What you can find is people willing to discuss with someone they find interesting or, with any luck, intriguing on whatever topic you both are interested in.
So, what are you interested in? Have you any hobbies, interests, passions? Find small communities around those topics you're interested in, and start posting. Do the work to show you're there and that, maybe, you're worth discussing with.
You really want online? I guess playing games, discord, vrchat.
My suggestion, do stuff IRL
Hey people have dated and married over gaming chats before. I knew someone in college he met his then about to engage fiance. I lost contact after graduation though
Meeting people is much possible in the real world.
Is it? Fucking where? And how? Because all the people I know I've met through dating apps up, online forums, or knew them from school or uni. I have plenty of hobbies, but there aren't any even vaguely related groups for them, and if they are, they aren't very discoverable.
How do you not meet people? Even if you're stuck in front of a computer all day you can go out to a pub or something at the weekend. Put yourself in a social environment and be friendly. It sounds like you even have experience of that from school and uni.
People at the pub don't talk to strangers, bruh, pls tell me your so-called "advice" isn't to literally just harass random stranger groups just having a day out at the pub. As an extraverted person please don't do that, that's gonna get the cops called on ye sooner or later, most of us are just being polite.
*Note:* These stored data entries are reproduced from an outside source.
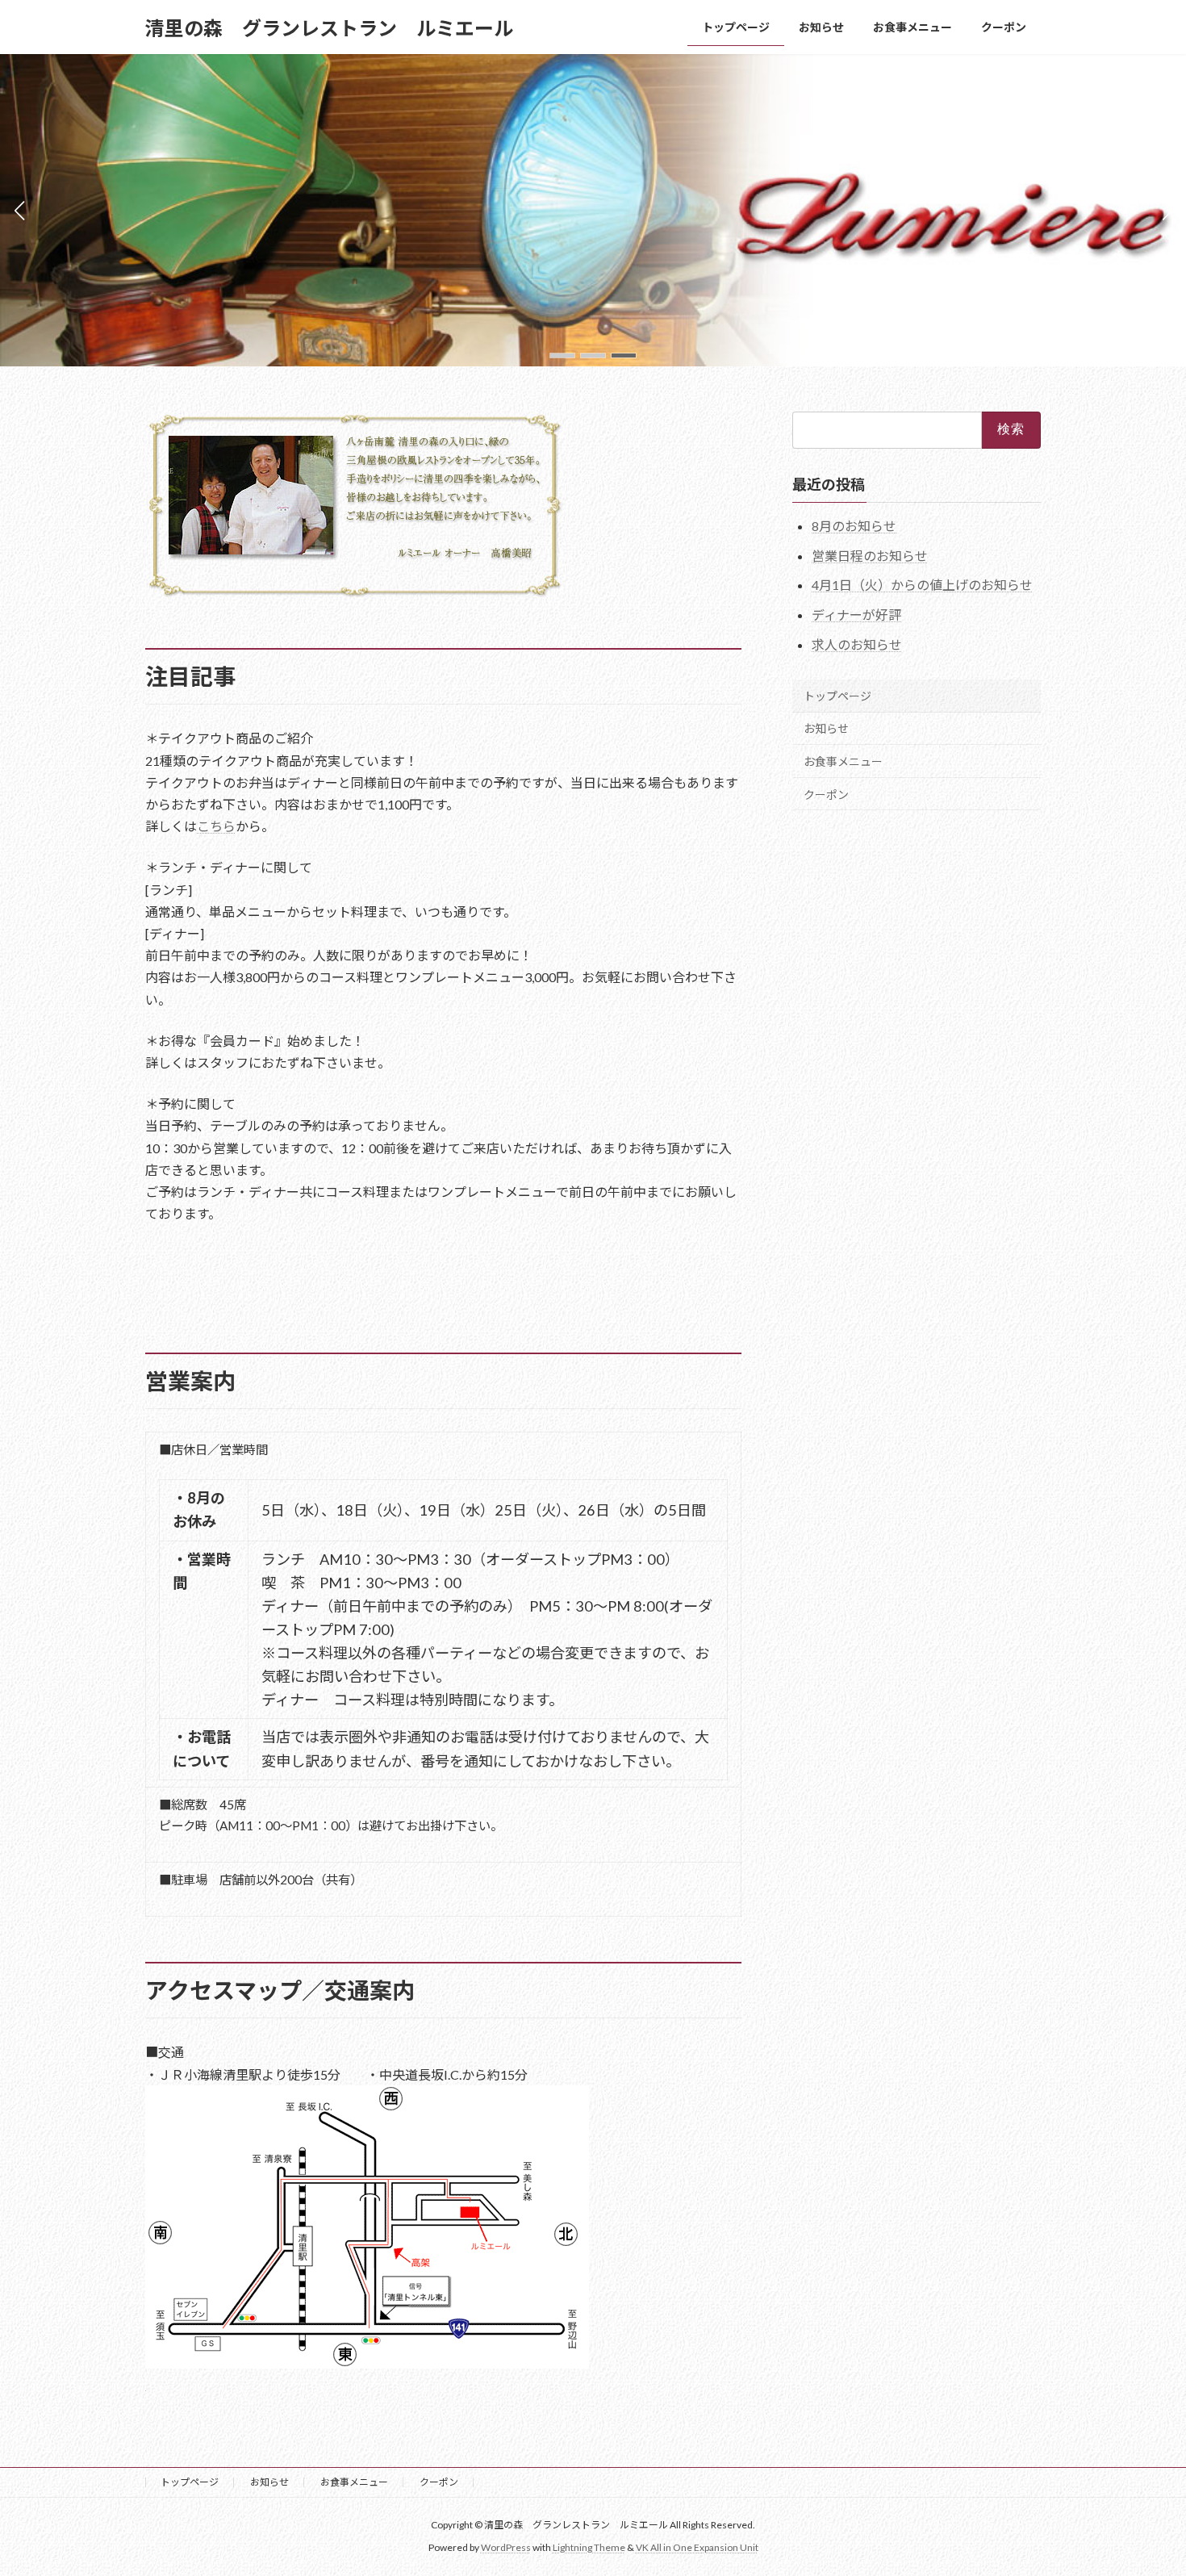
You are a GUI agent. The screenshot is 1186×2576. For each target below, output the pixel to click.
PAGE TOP (1143, 2483)
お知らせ (826, 728)
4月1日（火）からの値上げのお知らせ (922, 584)
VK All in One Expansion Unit (697, 2548)
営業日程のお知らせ (870, 555)
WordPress (506, 2548)
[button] (562, 355)
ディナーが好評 (856, 614)
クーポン (826, 794)
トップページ (837, 696)
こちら (216, 826)
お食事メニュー (843, 761)
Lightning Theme (589, 2548)
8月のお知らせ (854, 525)
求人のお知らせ (857, 644)
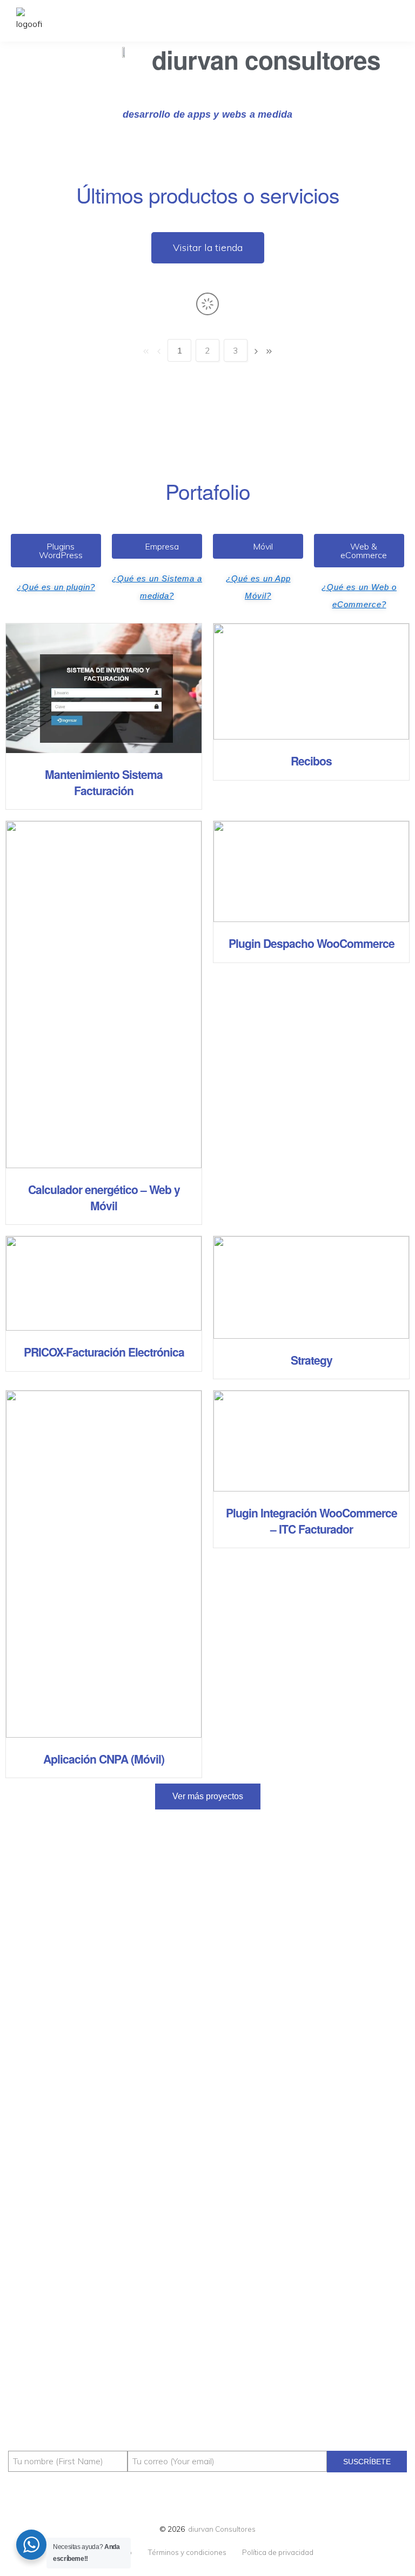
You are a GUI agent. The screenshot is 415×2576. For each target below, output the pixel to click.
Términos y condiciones (187, 2552)
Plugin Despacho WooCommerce (311, 943)
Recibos (311, 761)
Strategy (311, 1360)
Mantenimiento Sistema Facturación (104, 782)
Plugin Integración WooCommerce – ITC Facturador (311, 1520)
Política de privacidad (277, 2552)
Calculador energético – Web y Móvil (104, 1197)
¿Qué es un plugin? (56, 587)
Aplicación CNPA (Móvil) (103, 1759)
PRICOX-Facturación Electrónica (104, 1352)
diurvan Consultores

At school you are in forced social situations where you have to bond to "survive" (ask for advice/help to pass classes), less at uni, but it still helps. That's why the friends I have from there I'm honestly relatively distant with because we don't actually have much in common except past shared experience.
I do meet people plenty, all initially online though, not IRL. Dating apps have been where I met most of my friends.
I'm in the US with no car (and not in a city), and don't drink. No idea on anything that could even be mistaken for a social environment, especially when it requires money.
I mean yeah I'm also not wired for that, so add in other issues/oddities and that's just how it is I guess.
What do other people in your area do?
From what I see from family, it probably involves drinking or travel/expenses beyond me (also, with their existing connections). Though these days if it's not work or shopping they probably are staying home more often than not.
I ride my bike on a multi-use trail, but given the sparse area not good odds to meet anyone due to multiple reasons.
I don't have an answer about online methods... I went through the phase of how to meet people as well, and eventually decided to join / try out some group activities. I did some rookie dragon boating, table tennis, stand up paddle, and eventually met my forever spouse as she taught me scuba diving. PS: other than the scuba diving, those were all free activities for beginners. Good luck
A couple years ago I had my discord nametag as my Mario Kart Wii nickname, zheg#someNumbers, random people added me and then talked with them while playing. Those were good ol' days.